Frankly, I have no idea how many people will use this feature, or what its killer applications will turn out to be. As is often the case with new A.I. tools, we’ll just have to wait and see.
Siri on Steroids
Now, let’s talk about what I consider the more impressive of the two features: ChatGPT’s new voice feature, which allows users to talk to the app and receive spoken responses.
Using the feature is easy: Just tap a headphone icon and start talking. When you stop, ChatGPT converts your words to text using OpenAI’s speech-recognition system, Whisper, which generates a response and speaks the answer back to you using a new text-to-speech algorithm the company developed, using one of five synthetic A.I. voices. (The voices, which include both male and female voices, were generated using short samples from professional voice actors whom OpenAI hired. I picked “Ember,” a peppy-sounding male voice.)
I tested ChatGPT’s voice feature for several hours on a bunch of different tasks — reading a bedtime story to my toddler, chatting with me about work-related stress, helping me analyze a recent dream I had. It did all of these fairly well, especially when I gave it some golden prompts and told it to emulate a friend, a therapist or a teacher.
What stood out, in these tests, is how different talking to ChatGPT feels from talking to older generations of A.I. voice assistants, like Siri and Alexa. Those assistants, even at their best, can be wooden and flat. They answer one question at a time, often by looking something up on the internet and reading it aloud word for word, or choosing from a finite number of programmed answers.
ChatGPT’s synthetic voice, by contrast, sounds fluid and natural, with slight variations in tone and cadence that make it feel less robotic. It was capable of having long, open-ended conversations on almost any subject I tried, including prompts I was pretty sure it hadn’t encountered before. (“Tell me the story of ‘The Three Little Pigs’ in the character of a total frat bro” was a sleeper hit.)
Most people probably won’t use A.I. chatbots this way. For many tasks, it’s still faster to type than talk, and waiting around for ChatGPT to read out long responses was annoying. (It didn’t help that the app was slow and glitchy at times, and often inserted pauses before responding — the result of some technical issues with the beta version of the app I tested that OpenAI told me would be ironed out eventually.)

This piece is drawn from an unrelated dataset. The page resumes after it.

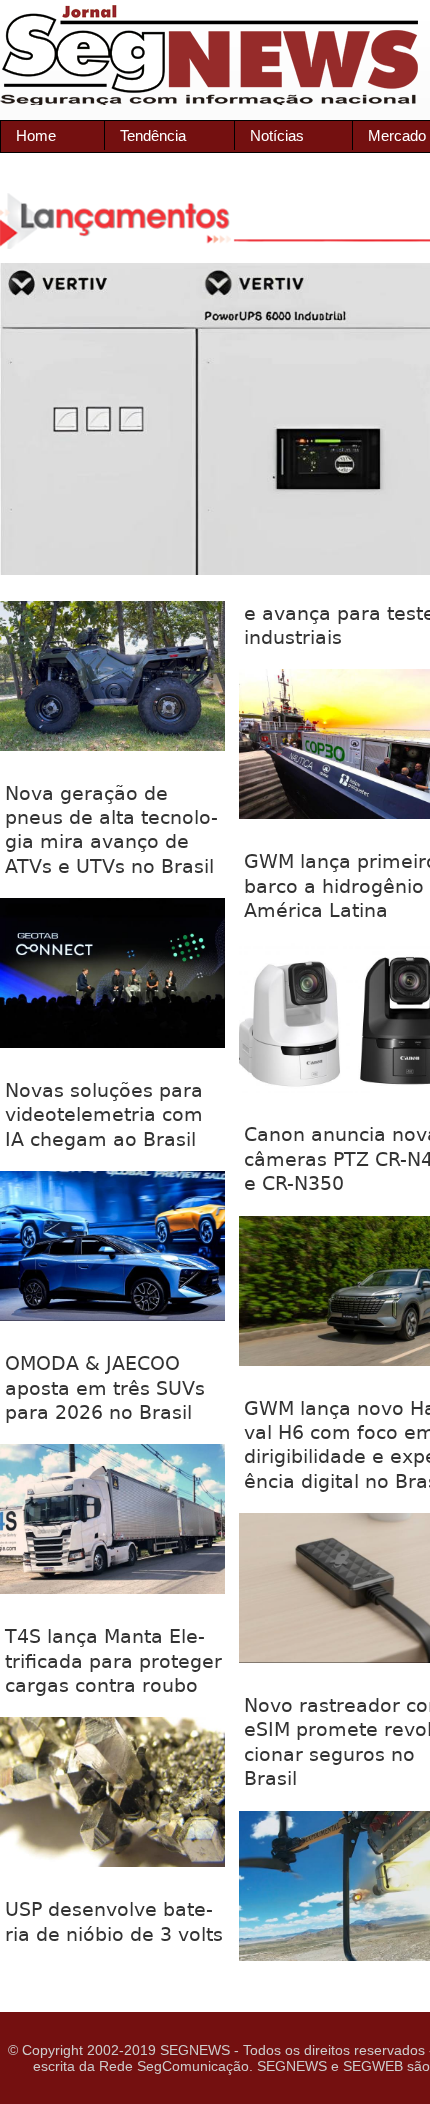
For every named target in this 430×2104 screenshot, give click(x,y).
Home (36, 135)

But I can see the appeal. Having an A.I. speak to you in a humanlike voice is a more intimate experience than reading its responses on a screen. And after a few hours of talking with ChatGPT this way, I felt a new warmth creeping into our conversations. Without being tethered to a text interface, I felt less pressure to come up with the perfect prompt. We chatted more casually, and I revealed more about my life.
“It almost feels like a different product,” said Peter Deng, OpenAI’s vice president of consumer and enterprise product, who spoke with me about the new voice feature. “Because you’re no longer transcribing what you have in your head into your thumbs,” he said, “you end up asking different things.”
I know what you’re thinking: Isn’t this the plot of the movie “Her”? Will lonely, lovesick users fall for ChatGPT, now that it can listen to them and talk back?
It’s possible. Personally, I never forgot that I was talking to a chatbot. And I certainly didn’t mistake ChatGPT for a conscious being, or develop emotional attachments to it.
But I also saw a glimpse of a future in which some people may let voice-based A.I. assistants into the inner sanctums of their lives — taking the A.I. chatbots with them on the go, treating them as their 24/7 confidants, therapists, sparring partners and sounding boards.
Sounds crazy, right? And yet, didn’t all of this sound a little crazy a year ago?